Pragmatics is the branch of linguistics that explores the use, purpose, and intention of spoken and written messages. Pragmatic skill involves using language at length, in a coordinated fashion, with elaboration and complexity, in order to engage in interpersonal communication, to narrate experiences or events, and to speak publicly to a group or an audience. Interaction takes place not only during face-to-face communication but also when an individual is reading or writing any form of text. Inherent to pragmatic skills are sentence-level meaning making and processing abilities. Messages are shaped in part by their grammatical and syntactic components. Sentence-level skills for effective reading comprehension and written expression are discussed in this book.

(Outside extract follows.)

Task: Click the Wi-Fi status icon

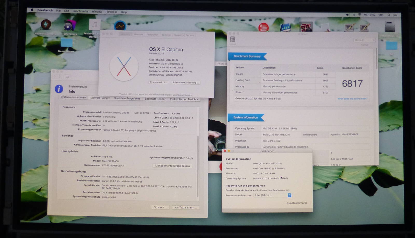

Syntactic abilities have an impact on the pragmatic aspects of language comprehension. Language processing is dependent upon understanding the purposes and intents of other speakers. Pragmatic language ability influences how well listeners follow along when they need to process an extended series of verbal messages, which means that they are processing syntax at length, sentence by sentence. Older children and teens need to be able to understand speakers’ lengthy messages that contain multiple syntactic forms per utterance. The length and complexity of these messages require simultaneous syntactic and pragmatic interpretations. Expressively, because mature speakers are adept at so many different communicative purposes, they require an array of advanced syntactic forms to convey their messages. The influential nature of pragmatics in the development of grammar and syntax is a key consideration addressed throughout this book.

Finally, I enjoyed writing about the linguistic properties of mature grammar and syntax. I offer ideas for comprehensive skills assessments, with primary emphasis on the clausal structures that typify mature English. Measuring the grammar and syntax of mature speakers is in part related to the available data on developmental trajectories, but assessment is specifically geared toward how speakers arrange multiple grammatical forms to build grammatically complex utterances.

In all, Grammar and Syntax offers strategies that can help SLPs document how language deficits contribute to learners’ academic and literacy needs and, accordingly, can help enhance their linguistic participation in and out of school.